Changes in lifestyle and outlook can affect longevity!
As we think about the prospect of living longer, millions of us are taking more responsibility for our own health. We’re realizing that the choices we make each day are more important than an occasional visit to the doctor’s office.
As a result, we are seeking more and better information to help us make healthier decisions, and tools for lifestyle changes that lead us toward physical and mental fitness and enhance our well-being, not just treating our ailments.
We also need to focus on things like building strong social connections and reducing loneliness and social isolation, realizing a sense of purpose, and developing a more positive, optimistic outlook on aging. Social connections are important to your health. People with close friend relationships are more likely to get plenty of sleep, eat healthy foods, maintain peace of mind and have less stress, engage in brain health activities and take on new challenges and hobbies.

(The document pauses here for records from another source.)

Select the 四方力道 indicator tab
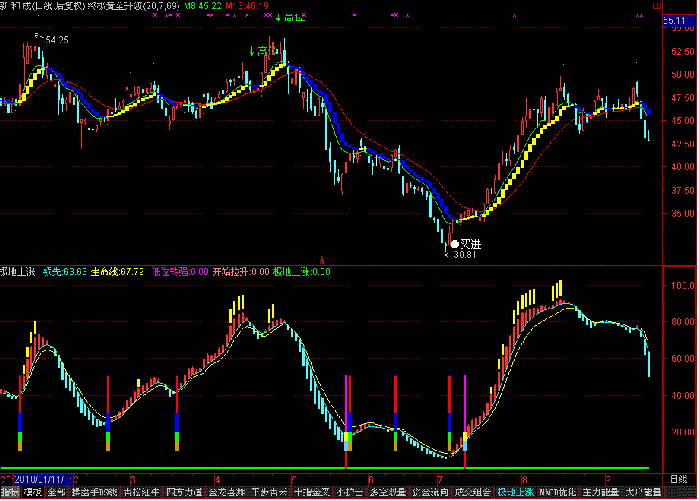The height and width of the screenshot is (501, 699). [x=183, y=493]
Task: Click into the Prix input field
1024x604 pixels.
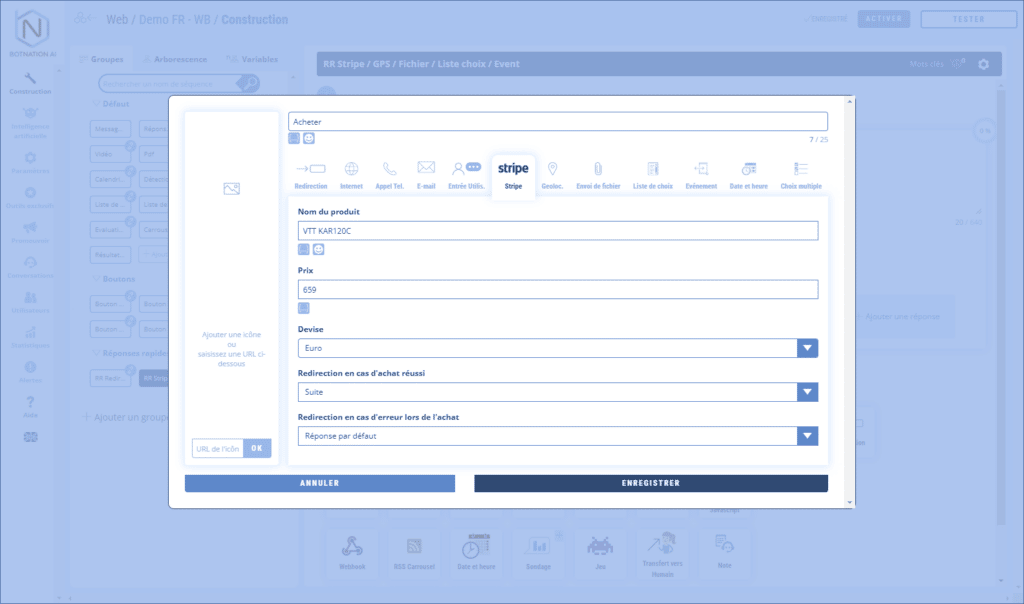Action: click(x=557, y=289)
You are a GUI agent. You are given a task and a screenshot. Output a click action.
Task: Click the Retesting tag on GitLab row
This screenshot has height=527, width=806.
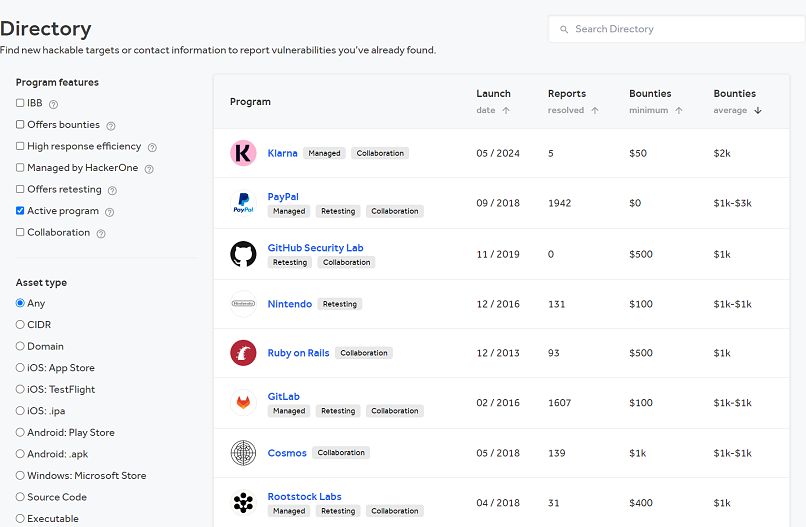click(338, 411)
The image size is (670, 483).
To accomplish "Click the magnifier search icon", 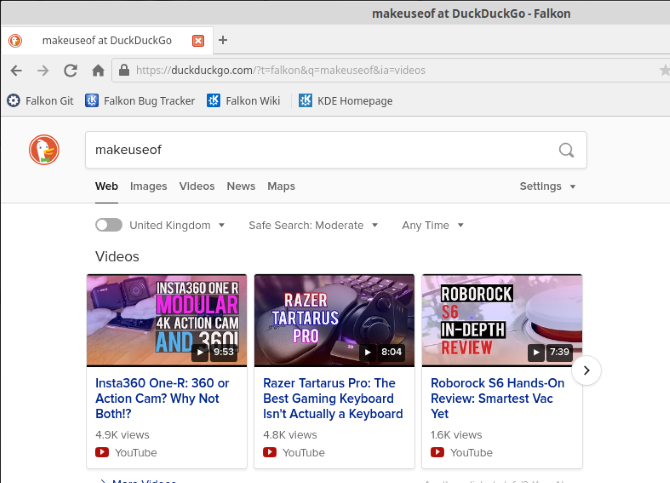I will point(567,150).
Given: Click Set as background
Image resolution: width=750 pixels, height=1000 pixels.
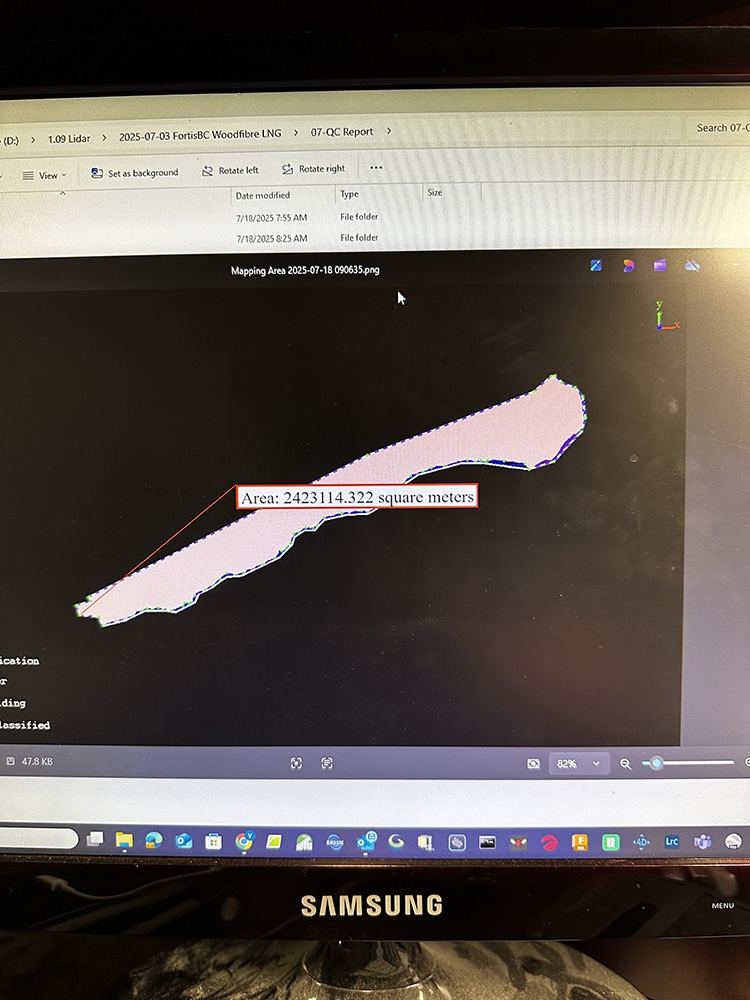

Loneliness is the new smoking – according to one researcher, it is equally as bad for you as inhaling 15 cigarettes each day. Studies show that loneliness can shave eight (8) years off life expectancy, and that it has a big negative effect on quality of life. The mortality risk for loneliness is greater than that of obesity. Social isolation of older adults is associated with an estimated $6.7 billion in additional Medicare spending annually. Here in the United States, Care More, based in California, became the first U.S. health care provider group to directly address loneliness and its impact on health.
Having a purpose in life is also important to health and is a key factor to aging successfully. A sense of purpose for many is more important than making money, and it’s associated with a wide range of better health outcomes. Evidence shows that optimism about aging has an impact on our health, adding 7.5 years to our lives. Those with an upbeat view of aging are more likely to fully recover from severe disabilities, have a larger hippocampus (a part of the brain that affects memory), show less anatomical evidence of Alzheimer’s on an MRI, and have up to an 80% lower risk of a cardiovascular event.
We are discovering that changes in lifestyle and medical advances can increase our life span and shrink the number of years spent with a disability. But it’s also vital that we have something to get us up in the morning and someone to share our lives with – and approach each day with a smile.